## Directions
Copy the records from their first line through the line containing "click(104, 20)", including both ends.

## Entries
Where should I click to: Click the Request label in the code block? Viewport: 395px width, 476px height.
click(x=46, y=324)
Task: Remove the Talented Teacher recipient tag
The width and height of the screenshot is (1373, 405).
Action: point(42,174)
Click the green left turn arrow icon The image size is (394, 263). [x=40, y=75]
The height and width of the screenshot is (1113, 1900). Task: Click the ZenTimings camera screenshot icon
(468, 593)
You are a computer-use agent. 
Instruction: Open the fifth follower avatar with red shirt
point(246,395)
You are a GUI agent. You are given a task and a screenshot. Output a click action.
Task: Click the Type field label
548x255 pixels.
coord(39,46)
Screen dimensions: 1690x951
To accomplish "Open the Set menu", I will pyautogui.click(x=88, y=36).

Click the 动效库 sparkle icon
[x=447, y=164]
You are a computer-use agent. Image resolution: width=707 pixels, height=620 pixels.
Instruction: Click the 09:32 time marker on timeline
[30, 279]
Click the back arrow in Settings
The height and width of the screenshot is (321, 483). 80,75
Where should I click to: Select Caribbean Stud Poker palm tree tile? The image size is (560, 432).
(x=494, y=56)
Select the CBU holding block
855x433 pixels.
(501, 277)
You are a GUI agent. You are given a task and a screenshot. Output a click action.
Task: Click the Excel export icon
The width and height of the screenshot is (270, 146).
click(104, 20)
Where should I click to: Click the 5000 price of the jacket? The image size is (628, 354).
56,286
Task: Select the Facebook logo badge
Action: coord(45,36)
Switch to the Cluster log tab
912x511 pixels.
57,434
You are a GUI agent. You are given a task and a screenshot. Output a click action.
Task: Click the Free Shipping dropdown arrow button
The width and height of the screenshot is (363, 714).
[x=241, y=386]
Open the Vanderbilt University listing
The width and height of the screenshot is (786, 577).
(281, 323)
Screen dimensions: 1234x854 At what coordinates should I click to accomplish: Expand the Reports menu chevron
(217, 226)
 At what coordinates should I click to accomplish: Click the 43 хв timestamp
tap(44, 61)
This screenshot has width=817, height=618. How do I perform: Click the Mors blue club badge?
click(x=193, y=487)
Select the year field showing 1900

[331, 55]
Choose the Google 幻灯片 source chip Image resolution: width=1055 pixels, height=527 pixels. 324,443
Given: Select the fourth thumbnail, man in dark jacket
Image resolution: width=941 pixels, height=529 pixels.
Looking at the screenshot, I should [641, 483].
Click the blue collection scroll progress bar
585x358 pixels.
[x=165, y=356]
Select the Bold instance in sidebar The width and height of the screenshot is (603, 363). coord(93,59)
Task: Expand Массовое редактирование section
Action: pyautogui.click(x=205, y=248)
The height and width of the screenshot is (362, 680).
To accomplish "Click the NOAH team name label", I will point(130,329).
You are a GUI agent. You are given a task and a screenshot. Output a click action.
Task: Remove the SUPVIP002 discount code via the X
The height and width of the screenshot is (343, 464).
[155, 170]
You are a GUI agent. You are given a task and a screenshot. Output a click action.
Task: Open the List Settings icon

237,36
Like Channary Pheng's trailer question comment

## Exercise result
Where should I click to: Click the Request label in the code block? Viewport: 395px width, 476px height.
click(x=46, y=324)
Task: Remove the Talented Teacher recipient tag
The width and height of the screenshot is (1373, 405).
Action: point(42,174)
Click the green left turn arrow icon The image size is (394, 263). [x=40, y=75]
The height and width of the screenshot is (1113, 1900). Task: Click the ZenTimings camera screenshot icon
(468, 593)
You are a computer-use agent. 
Instruction: Open the fifth follower avatar with red shirt
point(246,395)
You are a GUI agent. You are given a task and a screenshot. Output a click action.
Task: Click the Type field label
548x255 pixels.
coord(39,46)
Screen dimensions: 1690x951
To accomplish "Open the Set menu", I will pyautogui.click(x=88, y=36).

Click the 动效库 sparkle icon
[x=447, y=164]
You are a computer-use agent. Image resolution: width=707 pixels, height=620 pixels.
Instruction: Click the 09:32 time marker on timeline
[30, 279]
Click the back arrow in Settings
The height and width of the screenshot is (321, 483). 80,75
Where should I click to: Select Caribbean Stud Poker palm tree tile? The image size is (560, 432).
(x=494, y=56)
Select the CBU holding block
855x433 pixels.
(501, 277)
You are a GUI agent. You are given a task and a screenshot. Output a click action.
Task: Click the Excel export icon
The width and height of the screenshot is (270, 146).
click(104, 20)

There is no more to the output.